***** EXCERPTED RECORDS
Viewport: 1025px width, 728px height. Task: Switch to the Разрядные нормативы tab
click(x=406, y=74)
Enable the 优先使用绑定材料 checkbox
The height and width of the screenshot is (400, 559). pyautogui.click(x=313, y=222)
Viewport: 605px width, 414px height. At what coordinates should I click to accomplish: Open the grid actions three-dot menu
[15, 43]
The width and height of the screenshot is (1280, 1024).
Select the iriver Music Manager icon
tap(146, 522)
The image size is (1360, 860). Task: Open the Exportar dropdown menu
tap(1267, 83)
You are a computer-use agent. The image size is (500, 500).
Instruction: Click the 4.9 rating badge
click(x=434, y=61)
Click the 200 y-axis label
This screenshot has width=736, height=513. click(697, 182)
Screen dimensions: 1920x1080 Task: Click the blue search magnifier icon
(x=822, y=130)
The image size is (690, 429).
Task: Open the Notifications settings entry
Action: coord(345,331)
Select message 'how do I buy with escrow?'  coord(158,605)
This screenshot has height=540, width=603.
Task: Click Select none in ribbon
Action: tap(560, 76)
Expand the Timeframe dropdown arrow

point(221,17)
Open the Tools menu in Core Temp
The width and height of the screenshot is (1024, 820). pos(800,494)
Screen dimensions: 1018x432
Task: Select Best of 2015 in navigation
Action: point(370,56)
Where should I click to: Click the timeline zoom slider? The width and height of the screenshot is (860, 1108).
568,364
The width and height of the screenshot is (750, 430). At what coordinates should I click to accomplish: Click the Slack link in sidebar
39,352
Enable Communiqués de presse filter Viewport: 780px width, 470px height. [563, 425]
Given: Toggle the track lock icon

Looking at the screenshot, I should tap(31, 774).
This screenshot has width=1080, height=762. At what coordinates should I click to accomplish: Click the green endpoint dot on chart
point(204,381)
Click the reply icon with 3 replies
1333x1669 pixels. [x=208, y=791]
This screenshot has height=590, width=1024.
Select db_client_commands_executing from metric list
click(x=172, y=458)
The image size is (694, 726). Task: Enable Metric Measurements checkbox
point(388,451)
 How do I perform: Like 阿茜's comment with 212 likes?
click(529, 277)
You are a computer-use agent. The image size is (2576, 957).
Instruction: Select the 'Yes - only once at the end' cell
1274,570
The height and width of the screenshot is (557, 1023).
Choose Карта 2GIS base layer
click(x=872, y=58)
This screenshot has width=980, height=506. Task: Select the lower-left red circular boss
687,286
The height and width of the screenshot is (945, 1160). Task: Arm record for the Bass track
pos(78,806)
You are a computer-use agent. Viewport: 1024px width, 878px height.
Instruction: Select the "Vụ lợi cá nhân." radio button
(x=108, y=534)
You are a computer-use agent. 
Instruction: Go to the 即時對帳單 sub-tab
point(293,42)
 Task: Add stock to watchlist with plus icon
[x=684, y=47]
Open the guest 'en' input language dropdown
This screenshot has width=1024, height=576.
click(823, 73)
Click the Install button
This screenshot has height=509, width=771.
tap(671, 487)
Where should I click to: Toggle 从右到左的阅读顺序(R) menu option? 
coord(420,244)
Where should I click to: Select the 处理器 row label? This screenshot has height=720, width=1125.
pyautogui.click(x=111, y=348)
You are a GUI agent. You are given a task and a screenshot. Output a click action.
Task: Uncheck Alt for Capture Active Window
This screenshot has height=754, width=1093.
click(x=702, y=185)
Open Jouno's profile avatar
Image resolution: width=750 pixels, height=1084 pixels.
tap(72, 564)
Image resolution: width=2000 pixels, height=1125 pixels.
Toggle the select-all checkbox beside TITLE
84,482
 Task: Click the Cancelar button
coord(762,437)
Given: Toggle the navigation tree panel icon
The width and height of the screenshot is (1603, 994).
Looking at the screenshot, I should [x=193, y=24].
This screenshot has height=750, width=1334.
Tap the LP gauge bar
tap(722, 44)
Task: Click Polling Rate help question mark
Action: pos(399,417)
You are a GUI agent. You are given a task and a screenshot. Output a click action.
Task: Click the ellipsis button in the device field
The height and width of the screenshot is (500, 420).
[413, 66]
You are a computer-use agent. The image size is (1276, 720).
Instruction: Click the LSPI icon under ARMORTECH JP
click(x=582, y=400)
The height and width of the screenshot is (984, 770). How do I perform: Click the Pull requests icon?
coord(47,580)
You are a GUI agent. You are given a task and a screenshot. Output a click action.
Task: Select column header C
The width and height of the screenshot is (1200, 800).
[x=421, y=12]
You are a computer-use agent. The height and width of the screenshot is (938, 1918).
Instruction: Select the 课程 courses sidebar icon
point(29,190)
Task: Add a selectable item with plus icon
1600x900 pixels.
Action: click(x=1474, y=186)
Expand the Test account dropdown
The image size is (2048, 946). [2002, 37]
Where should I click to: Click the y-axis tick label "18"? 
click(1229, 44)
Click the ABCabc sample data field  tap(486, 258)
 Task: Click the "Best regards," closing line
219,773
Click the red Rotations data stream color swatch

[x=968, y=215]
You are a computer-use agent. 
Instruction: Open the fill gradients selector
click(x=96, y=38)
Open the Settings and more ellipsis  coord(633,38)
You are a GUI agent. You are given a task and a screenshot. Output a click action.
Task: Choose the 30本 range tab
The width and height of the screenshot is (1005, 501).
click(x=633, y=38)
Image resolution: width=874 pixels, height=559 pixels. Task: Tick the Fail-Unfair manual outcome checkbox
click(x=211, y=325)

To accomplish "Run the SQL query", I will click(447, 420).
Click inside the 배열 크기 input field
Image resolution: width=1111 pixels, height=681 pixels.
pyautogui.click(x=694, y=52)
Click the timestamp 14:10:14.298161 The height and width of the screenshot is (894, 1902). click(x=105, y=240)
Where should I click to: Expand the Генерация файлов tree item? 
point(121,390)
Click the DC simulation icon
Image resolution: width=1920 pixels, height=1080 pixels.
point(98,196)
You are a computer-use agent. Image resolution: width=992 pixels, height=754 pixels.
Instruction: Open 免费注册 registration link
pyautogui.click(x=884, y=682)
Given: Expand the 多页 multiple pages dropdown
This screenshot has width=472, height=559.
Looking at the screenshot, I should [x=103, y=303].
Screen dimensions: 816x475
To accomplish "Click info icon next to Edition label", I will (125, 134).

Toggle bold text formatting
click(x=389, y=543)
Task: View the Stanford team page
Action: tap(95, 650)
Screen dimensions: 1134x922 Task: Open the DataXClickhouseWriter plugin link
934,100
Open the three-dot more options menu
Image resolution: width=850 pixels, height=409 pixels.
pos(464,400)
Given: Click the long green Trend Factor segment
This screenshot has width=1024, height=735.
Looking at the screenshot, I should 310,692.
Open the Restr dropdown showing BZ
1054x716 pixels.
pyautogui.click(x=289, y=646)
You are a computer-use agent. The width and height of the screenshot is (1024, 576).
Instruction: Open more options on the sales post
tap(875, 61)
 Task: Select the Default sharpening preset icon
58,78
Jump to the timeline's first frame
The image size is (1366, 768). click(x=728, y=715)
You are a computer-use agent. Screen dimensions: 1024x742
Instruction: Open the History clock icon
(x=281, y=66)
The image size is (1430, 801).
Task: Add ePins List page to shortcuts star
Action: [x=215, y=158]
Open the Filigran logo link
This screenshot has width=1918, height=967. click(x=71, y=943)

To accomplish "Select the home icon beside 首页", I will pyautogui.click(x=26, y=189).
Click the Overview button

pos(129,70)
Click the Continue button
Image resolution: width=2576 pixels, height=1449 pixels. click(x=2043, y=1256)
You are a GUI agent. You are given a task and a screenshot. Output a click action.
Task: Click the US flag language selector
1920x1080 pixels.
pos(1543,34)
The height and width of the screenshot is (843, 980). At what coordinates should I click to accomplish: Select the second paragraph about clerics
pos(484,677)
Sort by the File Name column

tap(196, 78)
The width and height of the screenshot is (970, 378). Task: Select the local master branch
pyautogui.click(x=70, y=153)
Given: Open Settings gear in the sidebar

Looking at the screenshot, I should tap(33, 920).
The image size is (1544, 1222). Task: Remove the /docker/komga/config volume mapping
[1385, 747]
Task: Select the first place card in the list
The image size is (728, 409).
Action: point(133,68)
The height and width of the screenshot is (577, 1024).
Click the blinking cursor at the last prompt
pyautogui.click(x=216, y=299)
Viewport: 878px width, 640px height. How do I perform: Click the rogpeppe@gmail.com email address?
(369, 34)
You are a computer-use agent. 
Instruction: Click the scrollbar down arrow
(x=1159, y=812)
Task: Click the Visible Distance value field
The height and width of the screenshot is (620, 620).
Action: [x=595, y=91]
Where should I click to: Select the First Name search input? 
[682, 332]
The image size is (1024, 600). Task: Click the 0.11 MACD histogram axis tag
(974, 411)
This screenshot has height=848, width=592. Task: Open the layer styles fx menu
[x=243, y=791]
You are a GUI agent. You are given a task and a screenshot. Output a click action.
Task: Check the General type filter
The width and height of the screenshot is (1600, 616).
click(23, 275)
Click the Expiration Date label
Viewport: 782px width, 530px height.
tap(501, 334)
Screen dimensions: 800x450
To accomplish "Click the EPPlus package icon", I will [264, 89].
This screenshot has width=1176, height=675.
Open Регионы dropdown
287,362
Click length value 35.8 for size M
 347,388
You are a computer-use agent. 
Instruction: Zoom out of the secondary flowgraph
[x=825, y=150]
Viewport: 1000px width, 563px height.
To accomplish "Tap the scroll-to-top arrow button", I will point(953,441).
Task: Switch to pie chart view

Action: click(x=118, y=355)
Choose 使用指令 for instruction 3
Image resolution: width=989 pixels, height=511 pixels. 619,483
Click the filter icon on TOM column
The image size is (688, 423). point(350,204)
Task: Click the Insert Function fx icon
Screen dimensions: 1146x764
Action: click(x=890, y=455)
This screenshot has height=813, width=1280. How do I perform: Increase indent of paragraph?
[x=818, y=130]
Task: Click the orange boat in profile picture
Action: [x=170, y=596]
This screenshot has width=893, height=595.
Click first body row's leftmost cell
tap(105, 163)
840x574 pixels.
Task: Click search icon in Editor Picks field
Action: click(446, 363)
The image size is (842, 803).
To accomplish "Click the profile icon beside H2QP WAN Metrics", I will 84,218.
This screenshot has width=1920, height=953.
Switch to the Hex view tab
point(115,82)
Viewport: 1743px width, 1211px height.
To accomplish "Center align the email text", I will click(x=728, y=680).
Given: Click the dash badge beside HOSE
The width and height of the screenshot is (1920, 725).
**********
- WHAT IS REQUIRED
Using the records above, determine how many lines hold the word "language", and answer with that figure only.

- YOUR RESPONSE
2